**Problem description**
For every line that contains the string "computer", pull that line out of the material below.

**Records for processing**

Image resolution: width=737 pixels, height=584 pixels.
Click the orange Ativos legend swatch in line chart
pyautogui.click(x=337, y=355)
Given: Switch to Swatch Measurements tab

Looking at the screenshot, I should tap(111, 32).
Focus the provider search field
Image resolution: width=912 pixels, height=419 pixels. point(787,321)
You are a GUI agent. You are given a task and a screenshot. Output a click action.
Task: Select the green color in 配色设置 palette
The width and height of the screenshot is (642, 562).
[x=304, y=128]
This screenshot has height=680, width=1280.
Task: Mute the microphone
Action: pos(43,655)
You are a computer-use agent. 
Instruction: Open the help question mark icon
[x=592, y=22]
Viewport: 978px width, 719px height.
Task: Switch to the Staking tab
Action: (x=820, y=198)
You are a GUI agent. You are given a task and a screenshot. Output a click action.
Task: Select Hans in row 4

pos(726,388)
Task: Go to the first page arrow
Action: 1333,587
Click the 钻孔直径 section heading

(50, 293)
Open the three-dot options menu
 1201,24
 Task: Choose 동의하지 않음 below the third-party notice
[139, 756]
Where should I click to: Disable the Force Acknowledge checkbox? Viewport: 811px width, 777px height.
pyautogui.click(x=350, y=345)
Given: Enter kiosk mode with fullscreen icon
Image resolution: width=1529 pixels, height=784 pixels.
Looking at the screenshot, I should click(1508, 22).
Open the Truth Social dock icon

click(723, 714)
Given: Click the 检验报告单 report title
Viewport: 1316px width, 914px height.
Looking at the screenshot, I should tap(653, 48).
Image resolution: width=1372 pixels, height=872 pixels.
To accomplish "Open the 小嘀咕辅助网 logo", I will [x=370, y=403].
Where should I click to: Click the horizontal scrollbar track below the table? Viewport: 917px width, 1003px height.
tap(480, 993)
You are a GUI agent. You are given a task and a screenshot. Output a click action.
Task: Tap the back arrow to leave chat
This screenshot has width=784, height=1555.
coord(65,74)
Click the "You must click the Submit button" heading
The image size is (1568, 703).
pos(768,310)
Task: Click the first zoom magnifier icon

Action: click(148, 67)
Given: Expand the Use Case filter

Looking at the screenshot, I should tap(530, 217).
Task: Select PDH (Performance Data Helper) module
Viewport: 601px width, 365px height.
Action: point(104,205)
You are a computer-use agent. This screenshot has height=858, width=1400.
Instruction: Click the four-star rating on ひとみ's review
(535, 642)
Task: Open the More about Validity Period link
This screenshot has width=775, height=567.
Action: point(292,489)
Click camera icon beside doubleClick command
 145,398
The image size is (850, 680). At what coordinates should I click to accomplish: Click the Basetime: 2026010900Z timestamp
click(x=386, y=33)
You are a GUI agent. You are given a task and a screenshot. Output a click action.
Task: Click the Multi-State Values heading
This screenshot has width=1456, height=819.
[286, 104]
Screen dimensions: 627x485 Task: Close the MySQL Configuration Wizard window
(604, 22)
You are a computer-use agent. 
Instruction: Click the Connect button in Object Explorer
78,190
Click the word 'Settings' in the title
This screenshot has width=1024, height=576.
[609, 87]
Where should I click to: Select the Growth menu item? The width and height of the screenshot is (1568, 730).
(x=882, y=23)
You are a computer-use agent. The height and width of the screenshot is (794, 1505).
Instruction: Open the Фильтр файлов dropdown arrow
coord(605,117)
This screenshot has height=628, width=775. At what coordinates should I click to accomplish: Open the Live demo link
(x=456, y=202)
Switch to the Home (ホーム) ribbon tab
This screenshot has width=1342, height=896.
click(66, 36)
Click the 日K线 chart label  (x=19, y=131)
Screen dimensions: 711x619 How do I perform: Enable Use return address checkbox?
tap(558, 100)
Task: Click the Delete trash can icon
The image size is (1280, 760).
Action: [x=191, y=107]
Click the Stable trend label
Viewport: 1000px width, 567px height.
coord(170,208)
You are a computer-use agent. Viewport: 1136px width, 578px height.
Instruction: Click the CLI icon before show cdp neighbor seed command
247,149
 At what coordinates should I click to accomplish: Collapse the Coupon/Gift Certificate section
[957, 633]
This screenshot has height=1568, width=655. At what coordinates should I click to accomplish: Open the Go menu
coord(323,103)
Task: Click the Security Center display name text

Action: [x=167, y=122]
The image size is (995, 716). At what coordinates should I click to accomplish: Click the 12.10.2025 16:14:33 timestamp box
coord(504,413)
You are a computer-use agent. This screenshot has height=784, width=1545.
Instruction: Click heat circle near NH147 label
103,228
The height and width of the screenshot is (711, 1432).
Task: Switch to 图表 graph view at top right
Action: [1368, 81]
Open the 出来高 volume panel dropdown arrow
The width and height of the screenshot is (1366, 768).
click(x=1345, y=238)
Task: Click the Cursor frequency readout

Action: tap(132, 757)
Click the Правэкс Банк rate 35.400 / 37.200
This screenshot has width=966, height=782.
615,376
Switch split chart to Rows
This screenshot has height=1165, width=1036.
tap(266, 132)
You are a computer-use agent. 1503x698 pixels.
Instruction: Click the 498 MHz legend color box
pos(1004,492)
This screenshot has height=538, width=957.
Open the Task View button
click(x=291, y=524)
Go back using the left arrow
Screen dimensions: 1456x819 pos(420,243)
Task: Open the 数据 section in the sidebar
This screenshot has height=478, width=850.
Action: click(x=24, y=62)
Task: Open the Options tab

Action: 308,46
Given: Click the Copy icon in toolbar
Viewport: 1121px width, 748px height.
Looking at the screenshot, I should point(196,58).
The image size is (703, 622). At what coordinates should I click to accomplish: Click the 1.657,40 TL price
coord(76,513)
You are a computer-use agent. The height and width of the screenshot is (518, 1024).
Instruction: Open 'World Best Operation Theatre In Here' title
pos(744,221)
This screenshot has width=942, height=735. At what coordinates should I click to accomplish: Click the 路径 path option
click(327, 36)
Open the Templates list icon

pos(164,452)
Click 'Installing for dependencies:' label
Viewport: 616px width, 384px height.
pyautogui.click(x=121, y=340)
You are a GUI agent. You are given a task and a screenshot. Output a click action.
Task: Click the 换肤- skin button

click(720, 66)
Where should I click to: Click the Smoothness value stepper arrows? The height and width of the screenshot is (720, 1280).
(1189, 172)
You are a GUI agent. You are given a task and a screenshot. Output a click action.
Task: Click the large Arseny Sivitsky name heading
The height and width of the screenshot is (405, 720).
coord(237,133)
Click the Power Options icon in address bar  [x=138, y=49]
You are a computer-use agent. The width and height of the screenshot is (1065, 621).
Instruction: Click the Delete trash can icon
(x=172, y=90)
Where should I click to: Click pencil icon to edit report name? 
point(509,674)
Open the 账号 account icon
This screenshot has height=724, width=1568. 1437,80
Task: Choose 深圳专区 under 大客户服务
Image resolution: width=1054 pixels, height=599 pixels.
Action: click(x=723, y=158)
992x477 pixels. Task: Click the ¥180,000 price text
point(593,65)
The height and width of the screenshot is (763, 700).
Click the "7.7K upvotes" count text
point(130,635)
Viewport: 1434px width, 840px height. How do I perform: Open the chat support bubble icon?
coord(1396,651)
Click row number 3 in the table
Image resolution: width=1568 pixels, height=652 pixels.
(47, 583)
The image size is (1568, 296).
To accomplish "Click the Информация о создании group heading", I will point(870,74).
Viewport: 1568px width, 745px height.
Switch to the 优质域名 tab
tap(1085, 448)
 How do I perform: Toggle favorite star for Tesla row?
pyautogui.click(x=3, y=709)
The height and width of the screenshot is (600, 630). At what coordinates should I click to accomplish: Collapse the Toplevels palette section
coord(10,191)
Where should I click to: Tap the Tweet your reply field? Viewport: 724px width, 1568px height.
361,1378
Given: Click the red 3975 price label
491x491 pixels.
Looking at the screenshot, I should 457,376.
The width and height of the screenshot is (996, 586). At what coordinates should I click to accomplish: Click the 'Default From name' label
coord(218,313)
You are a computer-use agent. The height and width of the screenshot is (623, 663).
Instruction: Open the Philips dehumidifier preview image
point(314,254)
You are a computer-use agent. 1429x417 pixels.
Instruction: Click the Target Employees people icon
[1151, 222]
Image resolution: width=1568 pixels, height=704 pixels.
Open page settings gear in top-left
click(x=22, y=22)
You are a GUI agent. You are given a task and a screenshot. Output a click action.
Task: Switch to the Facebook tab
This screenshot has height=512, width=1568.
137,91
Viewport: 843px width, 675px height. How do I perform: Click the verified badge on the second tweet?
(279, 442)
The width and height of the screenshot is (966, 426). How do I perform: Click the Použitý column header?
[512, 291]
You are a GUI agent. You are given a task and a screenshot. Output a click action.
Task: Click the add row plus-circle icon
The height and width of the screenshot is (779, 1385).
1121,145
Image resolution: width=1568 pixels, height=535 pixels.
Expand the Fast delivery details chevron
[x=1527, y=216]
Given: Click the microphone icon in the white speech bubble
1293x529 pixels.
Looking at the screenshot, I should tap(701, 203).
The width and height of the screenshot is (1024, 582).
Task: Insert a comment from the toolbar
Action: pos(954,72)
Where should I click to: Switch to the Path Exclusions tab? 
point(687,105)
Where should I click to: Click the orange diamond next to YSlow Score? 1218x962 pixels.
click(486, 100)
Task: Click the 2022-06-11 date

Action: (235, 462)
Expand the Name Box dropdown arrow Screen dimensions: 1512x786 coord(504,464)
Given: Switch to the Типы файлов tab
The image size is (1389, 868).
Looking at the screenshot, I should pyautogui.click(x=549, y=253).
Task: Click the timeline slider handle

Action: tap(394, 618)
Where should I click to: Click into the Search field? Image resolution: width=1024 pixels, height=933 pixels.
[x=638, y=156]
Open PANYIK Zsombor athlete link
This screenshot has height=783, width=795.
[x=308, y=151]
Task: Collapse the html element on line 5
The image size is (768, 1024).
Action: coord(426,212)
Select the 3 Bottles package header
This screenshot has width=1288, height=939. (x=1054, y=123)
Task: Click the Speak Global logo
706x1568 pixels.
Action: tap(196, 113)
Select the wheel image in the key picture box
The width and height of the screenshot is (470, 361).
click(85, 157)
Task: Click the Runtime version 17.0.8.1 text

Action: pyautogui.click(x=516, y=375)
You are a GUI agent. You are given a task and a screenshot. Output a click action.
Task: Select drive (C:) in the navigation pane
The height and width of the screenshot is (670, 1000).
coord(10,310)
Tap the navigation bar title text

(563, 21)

**Answer to the problem**
You are a computer-use agent. 
You are a computer-use agent. This screenshot has height=858, width=1400.
You are a computer-use agent. 
You are a computer-use agent. The height and width of the screenshot is (794, 1505).
You are a computer-use agent. Viewport: 1136px width, 578px height.
You are a computer-use agent. This screenshot has height=784, width=1545.
You are a computer-use agent. 1503x698 pixels.
You are a computer-use agent. The height and width of the screenshot is (518, 1024).
You are a computer-use agent. The width and height of the screenshot is (1065, 621).
You are a computer-use agent. The height and width of the screenshot is (623, 663).
You are a computer-use agent. 1429x417 pixels.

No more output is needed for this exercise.